The data in a mastodon project could be expressed in two tables

spot table:
------------
1. spot-key (unique and constant)
2. timepoint
3. x
4. y
5. z
6. label
7. covariance matrix
?? is there more

link table
-----------
1. link-key (unique and constant)
2. source spot-key
3. target spot-key
4. outgoing edge index
5. incoming edge index

Additionally, tables for properties should be created. These cover tagsets and features

property tables:
------------
1. spot-key or link-key (spot vs link can currently be derived from the filename)
2. value (e.g. feature value, tag value as boolean)

These tables could be stored in a simple chunked binary format (easiest solution using DataOutputStream, which would be Java-specific) or as ZARR tables (could potentially be read also using Python scripts). A table should be sorted by the key and be chunked. For example keys 0-1000 are written into the first file, keys 1000-2000 are written into the second file etc.

Using UUID as key value

Possible alternative to UUID use a simple counter (integer or long). Each new spot receives an id from this counter. When spots are deleted this id will never be assigned again.

If spots are deleted, "wholes" are not filled. Spots need subsequently to be removed from link-tables, tag-tables and feature tables.

Text format using UUID (not-preferred)

Each spot and link gets a UUID. The spot table and link tables are stored in text files with rows:

spot table
--------
spot_UUID,timepoint,x,y,z,label,covariance matrix

link table
--------
link_UUID, source_spot_UUID, target_spot_UUID, outgoing_edge_index, incomming_edge_index

The text format has the advantages:

and disadvantages:

It's probably still necessary to divide the text file into chunks in order to save memory when using git.

TODOs:

stefanhahmann commented 10 months ago

Usage of ZARR file format has been checked by @maarzt. There is too little existing libraries in Java to use ZARR for the purpose of this issue.

stefanhahmann commented 10 months ago

Simple counter seems to be the better solution for the implementation. Reasons are mentioned above.

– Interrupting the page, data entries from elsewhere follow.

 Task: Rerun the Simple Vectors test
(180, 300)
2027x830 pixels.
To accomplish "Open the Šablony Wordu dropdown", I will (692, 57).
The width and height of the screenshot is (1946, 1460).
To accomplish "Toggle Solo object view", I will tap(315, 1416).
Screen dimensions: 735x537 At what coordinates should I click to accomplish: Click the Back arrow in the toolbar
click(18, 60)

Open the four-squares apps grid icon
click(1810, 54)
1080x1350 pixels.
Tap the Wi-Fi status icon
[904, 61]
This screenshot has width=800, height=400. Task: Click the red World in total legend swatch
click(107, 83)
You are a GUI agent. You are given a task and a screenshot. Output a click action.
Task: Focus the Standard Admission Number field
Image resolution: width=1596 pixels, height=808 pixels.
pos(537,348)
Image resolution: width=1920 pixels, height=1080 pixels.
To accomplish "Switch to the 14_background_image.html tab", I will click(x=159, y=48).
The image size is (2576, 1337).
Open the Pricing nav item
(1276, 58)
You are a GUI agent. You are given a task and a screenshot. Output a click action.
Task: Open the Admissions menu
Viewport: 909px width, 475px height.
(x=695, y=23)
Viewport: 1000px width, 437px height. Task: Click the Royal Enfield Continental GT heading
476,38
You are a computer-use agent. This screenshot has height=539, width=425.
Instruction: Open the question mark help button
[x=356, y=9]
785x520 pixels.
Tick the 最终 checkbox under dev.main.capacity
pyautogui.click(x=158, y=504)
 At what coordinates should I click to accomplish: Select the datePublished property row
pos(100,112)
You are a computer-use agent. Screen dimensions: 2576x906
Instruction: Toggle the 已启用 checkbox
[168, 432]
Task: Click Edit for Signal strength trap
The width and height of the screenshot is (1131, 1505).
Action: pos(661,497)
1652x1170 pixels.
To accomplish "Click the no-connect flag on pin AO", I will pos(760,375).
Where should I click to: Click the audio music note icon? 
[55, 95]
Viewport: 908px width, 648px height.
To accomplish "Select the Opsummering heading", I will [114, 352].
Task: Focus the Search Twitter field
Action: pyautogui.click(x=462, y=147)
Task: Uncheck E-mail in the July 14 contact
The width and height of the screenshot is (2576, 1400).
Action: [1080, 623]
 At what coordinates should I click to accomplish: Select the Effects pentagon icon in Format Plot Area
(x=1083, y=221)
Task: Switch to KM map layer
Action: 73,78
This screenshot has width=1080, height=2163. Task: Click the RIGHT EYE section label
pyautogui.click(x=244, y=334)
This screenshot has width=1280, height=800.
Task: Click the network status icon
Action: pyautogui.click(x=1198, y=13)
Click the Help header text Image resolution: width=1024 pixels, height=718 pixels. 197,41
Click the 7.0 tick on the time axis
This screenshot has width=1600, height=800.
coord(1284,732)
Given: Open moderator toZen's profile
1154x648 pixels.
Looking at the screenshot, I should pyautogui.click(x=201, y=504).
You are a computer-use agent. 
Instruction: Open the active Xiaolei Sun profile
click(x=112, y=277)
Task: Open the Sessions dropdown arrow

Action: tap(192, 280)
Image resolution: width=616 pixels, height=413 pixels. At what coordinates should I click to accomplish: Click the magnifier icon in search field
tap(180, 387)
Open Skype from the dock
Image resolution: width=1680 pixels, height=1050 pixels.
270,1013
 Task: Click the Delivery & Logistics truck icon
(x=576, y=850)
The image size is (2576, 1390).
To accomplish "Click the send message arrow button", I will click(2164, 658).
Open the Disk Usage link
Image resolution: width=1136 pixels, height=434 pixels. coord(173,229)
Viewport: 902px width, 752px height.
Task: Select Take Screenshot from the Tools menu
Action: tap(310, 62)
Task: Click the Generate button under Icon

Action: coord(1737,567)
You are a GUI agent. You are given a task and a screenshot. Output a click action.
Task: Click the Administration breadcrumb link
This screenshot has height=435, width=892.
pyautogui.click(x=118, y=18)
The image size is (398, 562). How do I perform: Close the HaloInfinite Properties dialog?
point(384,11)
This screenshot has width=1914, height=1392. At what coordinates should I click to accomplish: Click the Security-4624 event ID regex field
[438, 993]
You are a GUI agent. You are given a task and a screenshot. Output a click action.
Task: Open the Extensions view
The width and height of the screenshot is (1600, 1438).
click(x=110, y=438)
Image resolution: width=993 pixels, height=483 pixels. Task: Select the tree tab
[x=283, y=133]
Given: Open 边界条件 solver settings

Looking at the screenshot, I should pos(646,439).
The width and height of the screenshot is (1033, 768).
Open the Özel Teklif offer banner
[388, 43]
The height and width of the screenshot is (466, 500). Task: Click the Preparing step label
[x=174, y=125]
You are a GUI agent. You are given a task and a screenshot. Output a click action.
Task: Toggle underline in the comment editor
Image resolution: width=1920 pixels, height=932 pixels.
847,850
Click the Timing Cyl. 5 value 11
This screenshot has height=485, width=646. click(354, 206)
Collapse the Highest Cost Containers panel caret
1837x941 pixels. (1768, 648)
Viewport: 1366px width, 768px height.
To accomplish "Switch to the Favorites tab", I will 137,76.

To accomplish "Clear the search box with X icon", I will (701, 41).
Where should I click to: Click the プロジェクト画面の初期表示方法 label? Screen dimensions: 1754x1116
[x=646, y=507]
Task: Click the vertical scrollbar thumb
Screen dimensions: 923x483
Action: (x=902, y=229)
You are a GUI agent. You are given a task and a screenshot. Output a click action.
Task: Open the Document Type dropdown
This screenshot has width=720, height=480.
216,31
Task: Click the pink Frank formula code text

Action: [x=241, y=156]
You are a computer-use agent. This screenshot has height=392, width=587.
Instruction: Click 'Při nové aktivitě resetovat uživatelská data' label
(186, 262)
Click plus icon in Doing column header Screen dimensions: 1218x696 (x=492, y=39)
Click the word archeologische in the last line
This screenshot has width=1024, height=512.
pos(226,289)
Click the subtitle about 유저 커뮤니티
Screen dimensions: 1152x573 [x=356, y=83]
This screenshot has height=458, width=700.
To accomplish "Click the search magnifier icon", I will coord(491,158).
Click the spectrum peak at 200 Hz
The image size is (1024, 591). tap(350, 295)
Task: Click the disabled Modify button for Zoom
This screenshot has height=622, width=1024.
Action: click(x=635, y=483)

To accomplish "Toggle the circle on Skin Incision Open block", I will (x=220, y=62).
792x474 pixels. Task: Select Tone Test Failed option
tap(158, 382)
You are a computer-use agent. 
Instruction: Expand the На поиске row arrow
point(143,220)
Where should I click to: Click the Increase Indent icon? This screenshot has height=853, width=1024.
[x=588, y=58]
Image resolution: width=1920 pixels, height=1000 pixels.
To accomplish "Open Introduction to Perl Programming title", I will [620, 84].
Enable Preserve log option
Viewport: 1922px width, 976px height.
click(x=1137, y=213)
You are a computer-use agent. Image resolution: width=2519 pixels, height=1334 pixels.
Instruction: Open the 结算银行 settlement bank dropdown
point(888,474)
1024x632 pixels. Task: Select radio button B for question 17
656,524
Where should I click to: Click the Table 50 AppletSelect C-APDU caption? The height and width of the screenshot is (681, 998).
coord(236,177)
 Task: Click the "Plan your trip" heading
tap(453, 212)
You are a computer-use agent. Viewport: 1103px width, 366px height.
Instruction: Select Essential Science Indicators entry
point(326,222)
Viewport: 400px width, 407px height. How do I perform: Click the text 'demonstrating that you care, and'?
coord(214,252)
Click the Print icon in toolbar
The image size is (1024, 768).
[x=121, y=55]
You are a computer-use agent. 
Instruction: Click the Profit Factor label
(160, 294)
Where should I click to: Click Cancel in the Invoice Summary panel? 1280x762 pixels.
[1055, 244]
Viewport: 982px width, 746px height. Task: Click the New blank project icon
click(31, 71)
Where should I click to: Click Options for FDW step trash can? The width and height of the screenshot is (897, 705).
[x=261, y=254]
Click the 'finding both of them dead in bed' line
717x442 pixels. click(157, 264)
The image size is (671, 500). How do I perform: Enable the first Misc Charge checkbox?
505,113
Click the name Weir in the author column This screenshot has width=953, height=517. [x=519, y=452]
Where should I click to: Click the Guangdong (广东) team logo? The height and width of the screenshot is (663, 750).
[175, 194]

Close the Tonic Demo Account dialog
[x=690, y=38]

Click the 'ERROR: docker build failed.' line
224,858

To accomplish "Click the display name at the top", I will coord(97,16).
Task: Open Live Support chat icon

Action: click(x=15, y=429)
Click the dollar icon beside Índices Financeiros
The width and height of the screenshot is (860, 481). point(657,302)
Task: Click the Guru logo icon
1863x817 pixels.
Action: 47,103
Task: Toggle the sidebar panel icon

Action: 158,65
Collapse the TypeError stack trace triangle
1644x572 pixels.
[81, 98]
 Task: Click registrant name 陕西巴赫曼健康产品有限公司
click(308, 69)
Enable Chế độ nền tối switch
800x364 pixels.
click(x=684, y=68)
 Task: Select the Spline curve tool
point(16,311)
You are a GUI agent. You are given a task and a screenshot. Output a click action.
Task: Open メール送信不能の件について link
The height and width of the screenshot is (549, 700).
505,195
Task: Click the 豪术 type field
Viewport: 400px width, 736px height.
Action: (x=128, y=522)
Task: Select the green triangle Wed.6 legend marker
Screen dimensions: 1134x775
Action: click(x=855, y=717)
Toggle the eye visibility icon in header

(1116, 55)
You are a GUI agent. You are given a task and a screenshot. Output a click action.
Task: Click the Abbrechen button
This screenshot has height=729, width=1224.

maarzt commented 4 months ago

Compare File Reading Performance UUID vs int32 performance

The results where very counter intuitive. Reading a 128-bit from a file plus lookup in a HashMap<UUID, Object> almost as performant as reading 32-bit int plus lookup in a ArrayList<Object>. So it my experiments result is don't hesitate to use UUID, the read performance can be the same as 32-bit int. But it's very important to use a BufferedInputStream and BufferedOutputStream.